- [Given instruction] Copy out the lines word for word, starting at the line that has "Identify the click" and ending after the line that has "Design (244, 1282)".

- [Data rows]
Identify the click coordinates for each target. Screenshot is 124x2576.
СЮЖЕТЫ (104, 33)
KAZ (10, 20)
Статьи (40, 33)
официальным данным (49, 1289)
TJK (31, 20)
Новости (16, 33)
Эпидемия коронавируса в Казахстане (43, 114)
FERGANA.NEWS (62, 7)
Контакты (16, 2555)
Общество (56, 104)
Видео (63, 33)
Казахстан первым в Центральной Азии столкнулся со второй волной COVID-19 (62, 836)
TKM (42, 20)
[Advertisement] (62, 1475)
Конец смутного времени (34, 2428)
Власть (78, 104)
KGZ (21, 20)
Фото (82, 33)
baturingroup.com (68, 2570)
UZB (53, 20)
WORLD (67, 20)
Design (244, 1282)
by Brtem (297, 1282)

* * *

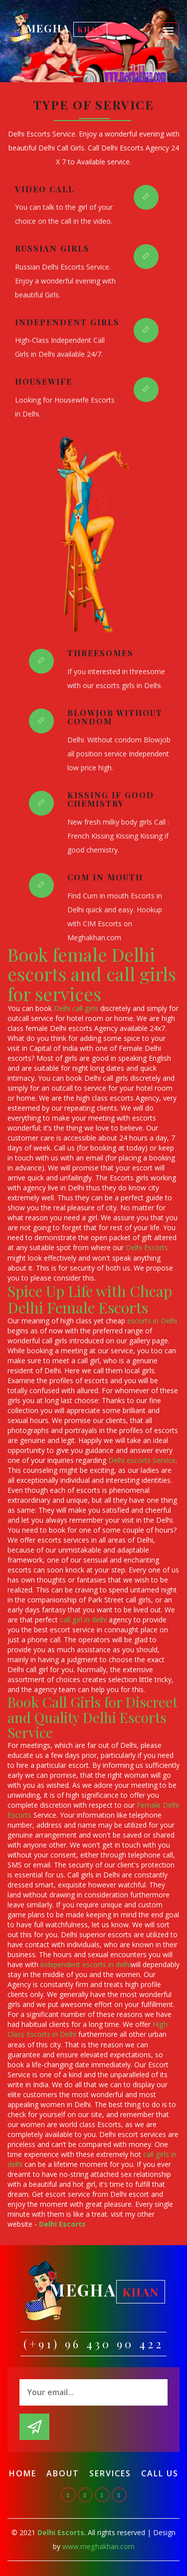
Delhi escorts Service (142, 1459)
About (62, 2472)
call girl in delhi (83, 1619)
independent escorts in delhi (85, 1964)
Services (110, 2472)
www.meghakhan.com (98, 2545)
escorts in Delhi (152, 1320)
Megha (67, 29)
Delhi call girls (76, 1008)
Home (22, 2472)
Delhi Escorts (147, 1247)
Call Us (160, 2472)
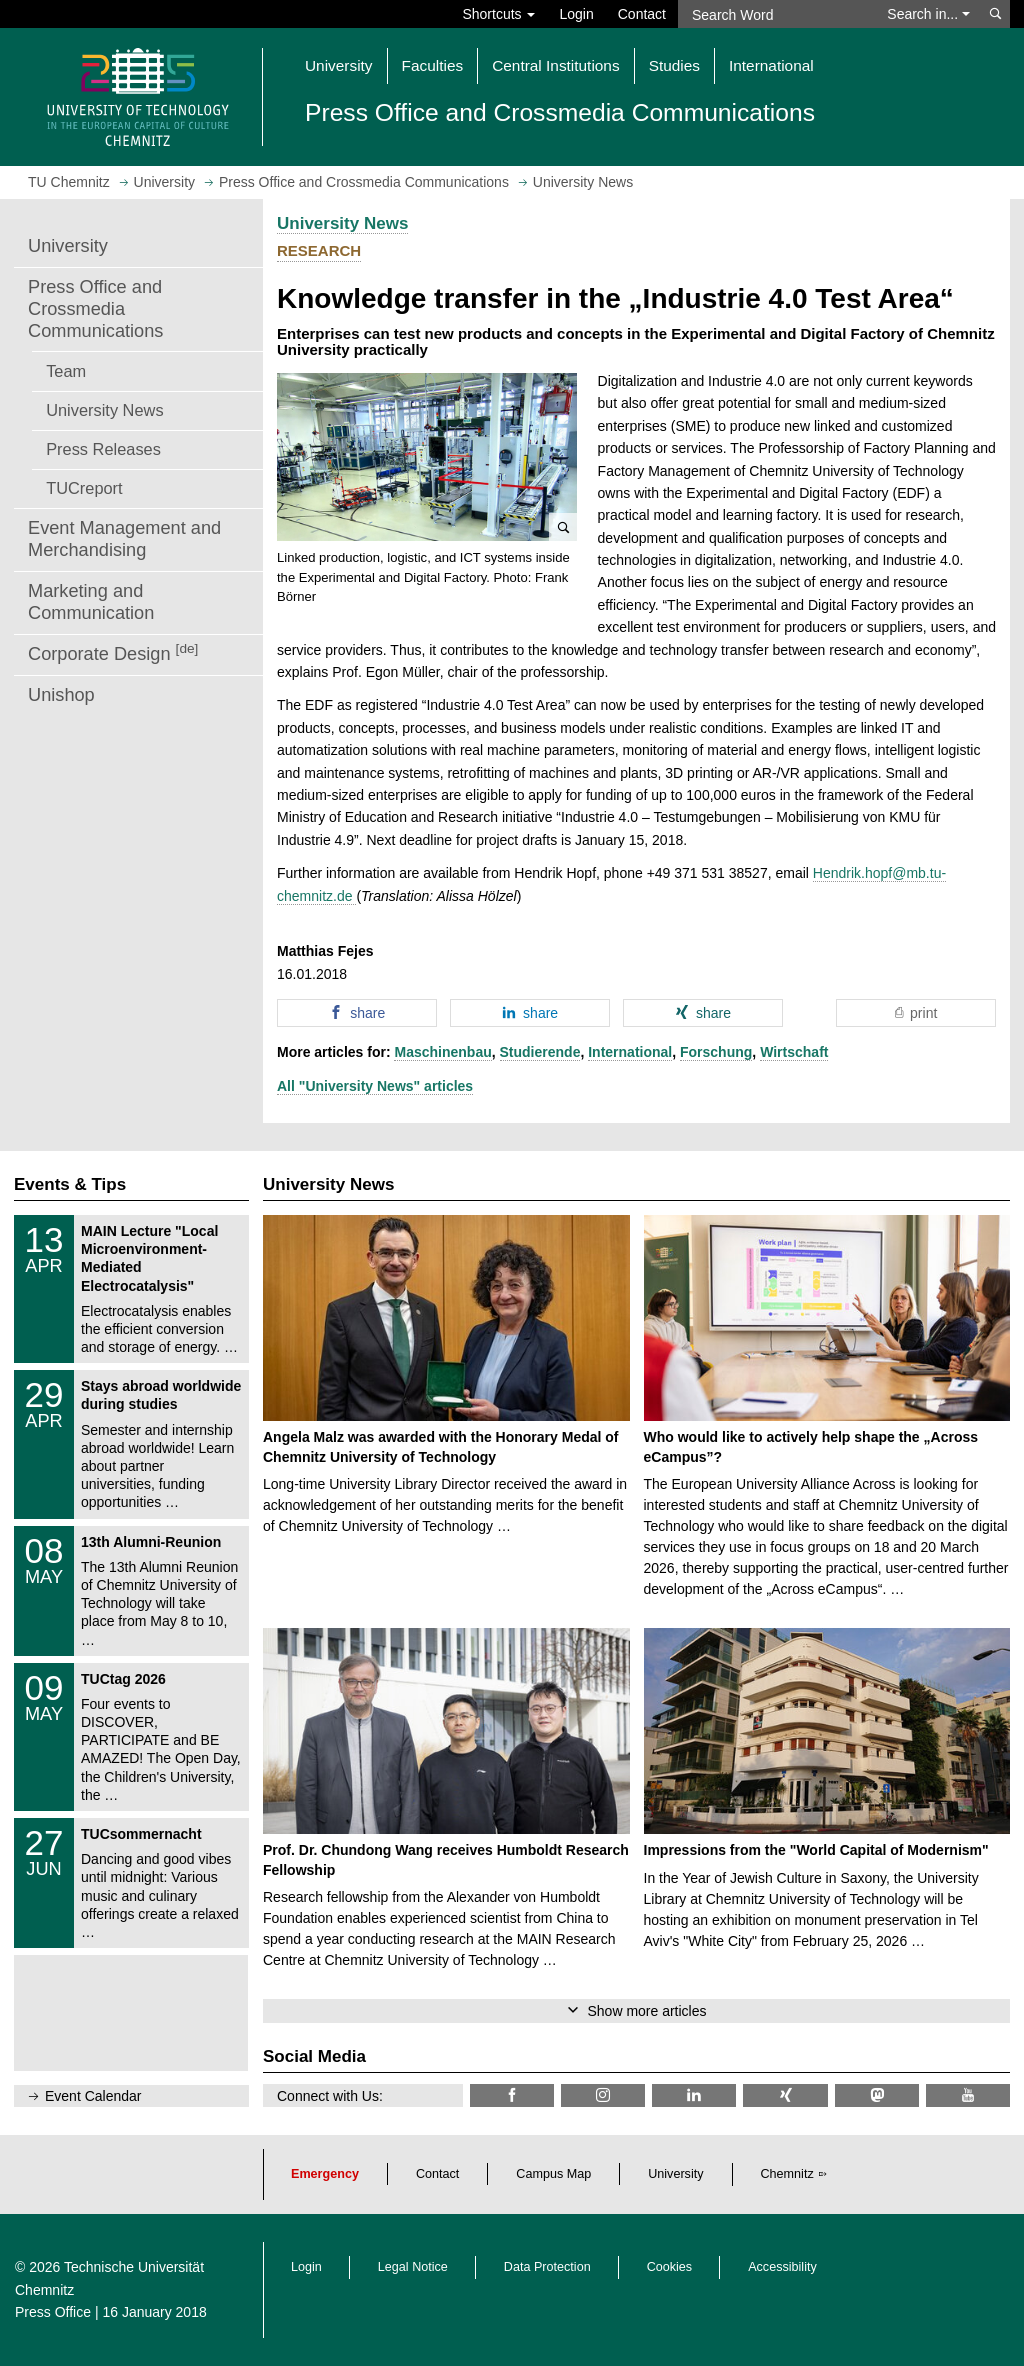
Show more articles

- [Output for this exercise]
Identify the click coordinates for each target. Screenshot is 124x2576.
СЮЖЕТЫ (104, 33)
KAZ (10, 20)
Статьи (40, 33)
официальным данным (49, 1289)
TJK (31, 20)
Новости (16, 33)
Эпидемия коронавируса в Казахстане (43, 114)
FERGANA.NEWS (62, 7)
Контакты (16, 2555)
Общество (56, 104)
Видео (63, 33)
Казахстан первым в Центральной Азии столкнулся со второй волной COVID-19 (62, 836)
TKM (42, 20)
[Advertisement] (62, 1475)
Конец смутного времени (34, 2428)
Власть (78, 104)
KGZ (21, 20)
Фото (82, 33)
baturingroup.com (68, 2570)
UZB (53, 20)
WORLD (67, 20)
Design (244, 1282)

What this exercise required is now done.